Global.FFT.addListener(future, 2, TimeUnit.SECONDS, ctx.executor(),
new ForeignFutureListener<String,GetFuture<String>>() {
public void operationSuccess(String value) {
// do something ...
ctx.fireChannelRead(someval);
}
public void operationTimeout(GetFuture<String> f) {
// do something ...
}
public void operationFailure(Exception e) {
// do something ...
}
});
}
You don't want more than one or two FFT instances active at any time, or they could become a drain on CPU. But a single instance can handle thousands of outstanding Futures; about the only reason to have a second one would be to handle higher-latency calls, like S3, at a slower polling rate, say 10-20 milliseconds.
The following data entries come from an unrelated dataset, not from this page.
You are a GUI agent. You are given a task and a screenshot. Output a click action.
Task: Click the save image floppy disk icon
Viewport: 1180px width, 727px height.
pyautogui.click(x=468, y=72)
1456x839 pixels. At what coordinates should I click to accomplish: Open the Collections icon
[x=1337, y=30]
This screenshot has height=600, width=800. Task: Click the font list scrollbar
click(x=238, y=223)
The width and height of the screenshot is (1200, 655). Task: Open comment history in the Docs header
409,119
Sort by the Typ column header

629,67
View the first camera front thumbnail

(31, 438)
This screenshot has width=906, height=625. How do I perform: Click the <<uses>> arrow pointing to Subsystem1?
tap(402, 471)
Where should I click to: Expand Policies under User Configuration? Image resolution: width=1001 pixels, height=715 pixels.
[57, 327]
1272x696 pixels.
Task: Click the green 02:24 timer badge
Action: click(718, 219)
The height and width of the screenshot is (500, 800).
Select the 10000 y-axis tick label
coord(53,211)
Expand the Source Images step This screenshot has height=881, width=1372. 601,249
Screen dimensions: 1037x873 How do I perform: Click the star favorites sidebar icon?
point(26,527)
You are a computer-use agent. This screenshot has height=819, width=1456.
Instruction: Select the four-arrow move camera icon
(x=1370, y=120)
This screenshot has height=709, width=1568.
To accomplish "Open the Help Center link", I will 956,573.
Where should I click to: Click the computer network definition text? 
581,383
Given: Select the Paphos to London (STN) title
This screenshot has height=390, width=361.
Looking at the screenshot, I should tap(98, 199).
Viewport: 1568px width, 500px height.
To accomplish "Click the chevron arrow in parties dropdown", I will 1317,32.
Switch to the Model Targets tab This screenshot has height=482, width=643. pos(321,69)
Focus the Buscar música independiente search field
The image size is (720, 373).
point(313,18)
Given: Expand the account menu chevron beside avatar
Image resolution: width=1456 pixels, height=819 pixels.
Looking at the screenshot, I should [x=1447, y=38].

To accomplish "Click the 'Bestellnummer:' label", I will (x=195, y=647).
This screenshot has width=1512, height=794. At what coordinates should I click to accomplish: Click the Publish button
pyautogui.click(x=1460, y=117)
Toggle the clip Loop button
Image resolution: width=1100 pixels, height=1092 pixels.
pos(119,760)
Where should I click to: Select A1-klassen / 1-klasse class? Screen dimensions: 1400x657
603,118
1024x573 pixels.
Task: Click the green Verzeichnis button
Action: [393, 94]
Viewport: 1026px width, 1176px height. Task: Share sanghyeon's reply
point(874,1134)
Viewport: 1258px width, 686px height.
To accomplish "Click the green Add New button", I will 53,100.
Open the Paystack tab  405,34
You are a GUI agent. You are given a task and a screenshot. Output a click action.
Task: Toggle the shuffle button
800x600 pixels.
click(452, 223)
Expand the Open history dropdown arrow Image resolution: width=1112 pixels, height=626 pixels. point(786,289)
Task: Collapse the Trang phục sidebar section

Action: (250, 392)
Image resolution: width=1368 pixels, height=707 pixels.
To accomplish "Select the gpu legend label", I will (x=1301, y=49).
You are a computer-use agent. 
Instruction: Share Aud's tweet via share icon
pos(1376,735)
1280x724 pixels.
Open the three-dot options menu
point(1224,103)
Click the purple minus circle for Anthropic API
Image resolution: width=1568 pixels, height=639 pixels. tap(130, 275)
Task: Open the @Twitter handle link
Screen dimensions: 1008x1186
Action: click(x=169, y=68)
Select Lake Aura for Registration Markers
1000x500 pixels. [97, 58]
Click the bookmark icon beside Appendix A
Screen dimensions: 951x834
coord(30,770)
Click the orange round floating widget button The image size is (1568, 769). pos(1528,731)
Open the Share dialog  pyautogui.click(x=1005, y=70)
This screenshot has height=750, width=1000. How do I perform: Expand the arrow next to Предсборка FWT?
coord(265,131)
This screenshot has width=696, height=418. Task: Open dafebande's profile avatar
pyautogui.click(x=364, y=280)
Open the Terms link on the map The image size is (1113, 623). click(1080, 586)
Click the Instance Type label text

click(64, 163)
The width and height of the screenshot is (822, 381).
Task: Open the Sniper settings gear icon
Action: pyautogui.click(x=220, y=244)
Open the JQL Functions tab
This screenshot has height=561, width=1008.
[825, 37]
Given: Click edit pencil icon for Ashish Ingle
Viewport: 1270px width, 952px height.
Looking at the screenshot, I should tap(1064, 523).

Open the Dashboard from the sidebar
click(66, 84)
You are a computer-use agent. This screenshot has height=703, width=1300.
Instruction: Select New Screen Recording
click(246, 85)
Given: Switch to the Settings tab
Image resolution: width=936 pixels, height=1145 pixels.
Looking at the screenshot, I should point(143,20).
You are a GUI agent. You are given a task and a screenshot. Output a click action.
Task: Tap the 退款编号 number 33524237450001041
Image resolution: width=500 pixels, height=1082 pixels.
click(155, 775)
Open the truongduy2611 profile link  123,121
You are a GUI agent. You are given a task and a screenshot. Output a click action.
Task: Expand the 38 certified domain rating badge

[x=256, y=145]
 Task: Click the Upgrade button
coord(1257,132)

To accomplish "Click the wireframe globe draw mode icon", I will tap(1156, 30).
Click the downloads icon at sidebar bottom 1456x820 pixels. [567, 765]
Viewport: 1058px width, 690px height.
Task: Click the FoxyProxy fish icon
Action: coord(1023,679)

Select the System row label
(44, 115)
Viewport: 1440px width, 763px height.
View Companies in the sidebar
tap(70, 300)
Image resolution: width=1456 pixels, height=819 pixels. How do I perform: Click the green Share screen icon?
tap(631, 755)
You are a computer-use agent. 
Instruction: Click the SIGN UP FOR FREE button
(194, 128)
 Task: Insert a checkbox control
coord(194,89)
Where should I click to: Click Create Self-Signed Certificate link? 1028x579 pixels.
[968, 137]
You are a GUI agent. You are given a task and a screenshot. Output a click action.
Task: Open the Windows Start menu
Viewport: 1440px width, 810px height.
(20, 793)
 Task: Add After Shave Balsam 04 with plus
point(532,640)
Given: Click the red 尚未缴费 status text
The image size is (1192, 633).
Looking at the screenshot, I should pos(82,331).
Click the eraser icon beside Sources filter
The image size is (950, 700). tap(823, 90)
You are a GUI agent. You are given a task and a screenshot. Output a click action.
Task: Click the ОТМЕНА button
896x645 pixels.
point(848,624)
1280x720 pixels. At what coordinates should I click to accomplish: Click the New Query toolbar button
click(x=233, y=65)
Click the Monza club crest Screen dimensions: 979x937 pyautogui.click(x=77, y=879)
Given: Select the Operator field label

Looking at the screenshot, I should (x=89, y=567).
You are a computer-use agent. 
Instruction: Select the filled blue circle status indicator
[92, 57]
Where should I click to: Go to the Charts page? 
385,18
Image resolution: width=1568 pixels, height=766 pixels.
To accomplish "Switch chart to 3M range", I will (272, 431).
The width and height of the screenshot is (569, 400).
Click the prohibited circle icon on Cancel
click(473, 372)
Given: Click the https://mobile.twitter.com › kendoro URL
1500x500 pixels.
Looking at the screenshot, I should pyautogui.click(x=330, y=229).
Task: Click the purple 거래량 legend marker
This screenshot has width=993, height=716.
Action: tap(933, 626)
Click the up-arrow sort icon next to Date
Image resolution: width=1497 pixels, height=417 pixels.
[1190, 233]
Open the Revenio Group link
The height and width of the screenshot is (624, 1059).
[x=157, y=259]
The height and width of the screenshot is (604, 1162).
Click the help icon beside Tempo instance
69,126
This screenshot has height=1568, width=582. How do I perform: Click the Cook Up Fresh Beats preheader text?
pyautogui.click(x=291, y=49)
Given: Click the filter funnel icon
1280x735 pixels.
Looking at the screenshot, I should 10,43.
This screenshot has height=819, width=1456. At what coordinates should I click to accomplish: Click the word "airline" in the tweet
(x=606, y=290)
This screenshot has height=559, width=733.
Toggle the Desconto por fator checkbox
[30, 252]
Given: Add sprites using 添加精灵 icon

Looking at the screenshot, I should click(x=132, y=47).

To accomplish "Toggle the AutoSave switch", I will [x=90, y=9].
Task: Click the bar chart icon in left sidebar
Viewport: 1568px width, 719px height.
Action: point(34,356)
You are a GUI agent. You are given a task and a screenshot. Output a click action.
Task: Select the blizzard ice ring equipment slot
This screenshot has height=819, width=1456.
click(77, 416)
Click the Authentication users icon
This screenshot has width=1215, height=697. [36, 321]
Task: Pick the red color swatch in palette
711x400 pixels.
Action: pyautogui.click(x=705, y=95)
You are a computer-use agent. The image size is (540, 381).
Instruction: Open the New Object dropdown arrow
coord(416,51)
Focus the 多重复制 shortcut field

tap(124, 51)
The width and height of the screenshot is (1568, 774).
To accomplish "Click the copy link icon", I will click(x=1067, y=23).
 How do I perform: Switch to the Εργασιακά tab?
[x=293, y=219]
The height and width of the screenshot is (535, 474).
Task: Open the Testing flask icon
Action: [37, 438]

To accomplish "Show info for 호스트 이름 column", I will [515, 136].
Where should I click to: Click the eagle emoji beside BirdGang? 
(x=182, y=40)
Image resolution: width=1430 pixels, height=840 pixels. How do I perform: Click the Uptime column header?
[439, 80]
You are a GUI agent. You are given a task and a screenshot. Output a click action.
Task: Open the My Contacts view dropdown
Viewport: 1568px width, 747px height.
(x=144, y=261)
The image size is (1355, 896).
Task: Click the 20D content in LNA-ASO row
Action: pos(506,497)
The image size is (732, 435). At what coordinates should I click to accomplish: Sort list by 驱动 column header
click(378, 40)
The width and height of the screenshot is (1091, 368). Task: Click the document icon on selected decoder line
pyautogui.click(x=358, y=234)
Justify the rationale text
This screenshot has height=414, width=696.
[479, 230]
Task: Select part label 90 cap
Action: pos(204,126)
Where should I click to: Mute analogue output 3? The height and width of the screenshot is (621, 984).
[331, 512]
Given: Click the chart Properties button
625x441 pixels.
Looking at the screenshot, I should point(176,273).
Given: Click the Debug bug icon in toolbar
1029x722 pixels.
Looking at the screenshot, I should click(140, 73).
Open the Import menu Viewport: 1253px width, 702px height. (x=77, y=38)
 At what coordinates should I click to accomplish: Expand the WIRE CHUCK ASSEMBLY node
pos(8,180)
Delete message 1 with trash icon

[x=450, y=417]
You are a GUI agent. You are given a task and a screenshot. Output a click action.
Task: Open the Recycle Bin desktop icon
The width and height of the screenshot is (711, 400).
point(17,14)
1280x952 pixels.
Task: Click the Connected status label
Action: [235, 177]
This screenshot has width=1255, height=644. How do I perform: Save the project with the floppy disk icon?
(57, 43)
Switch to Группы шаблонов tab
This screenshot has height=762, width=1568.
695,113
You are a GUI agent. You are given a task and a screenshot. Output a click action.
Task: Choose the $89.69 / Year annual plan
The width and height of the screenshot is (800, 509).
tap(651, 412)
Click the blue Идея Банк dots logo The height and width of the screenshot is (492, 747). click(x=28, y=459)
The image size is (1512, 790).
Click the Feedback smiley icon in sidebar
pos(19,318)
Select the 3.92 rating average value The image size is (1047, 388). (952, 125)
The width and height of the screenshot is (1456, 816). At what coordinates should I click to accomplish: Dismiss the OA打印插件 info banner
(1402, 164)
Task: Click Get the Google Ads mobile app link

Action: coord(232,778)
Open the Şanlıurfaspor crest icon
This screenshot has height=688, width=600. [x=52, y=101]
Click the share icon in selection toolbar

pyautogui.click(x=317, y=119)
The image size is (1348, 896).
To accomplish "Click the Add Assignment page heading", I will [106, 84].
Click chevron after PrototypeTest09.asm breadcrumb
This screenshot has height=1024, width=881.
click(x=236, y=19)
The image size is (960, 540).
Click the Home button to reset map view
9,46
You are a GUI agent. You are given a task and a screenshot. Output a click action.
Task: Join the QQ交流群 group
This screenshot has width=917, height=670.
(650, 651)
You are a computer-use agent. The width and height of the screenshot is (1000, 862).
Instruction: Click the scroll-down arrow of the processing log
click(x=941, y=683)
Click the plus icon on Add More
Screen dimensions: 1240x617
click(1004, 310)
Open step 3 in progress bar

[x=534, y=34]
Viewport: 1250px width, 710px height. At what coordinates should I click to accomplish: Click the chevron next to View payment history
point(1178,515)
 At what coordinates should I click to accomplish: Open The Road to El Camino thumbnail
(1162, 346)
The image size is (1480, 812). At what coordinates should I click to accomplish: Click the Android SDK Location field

One drawback of the polling approach is that it adds a small amount of latency. For example, polling once a millisecond, on average it will add 500 microseconds to the response time. That won't be an issue for most applications, and I think is more than offset by the memory and CPU savings over the thread pool approach.
I expect within a year or so this will be a non-issue, as more async clients provide callback mechanisms, letting you fully leverage NIO and the event-driven model.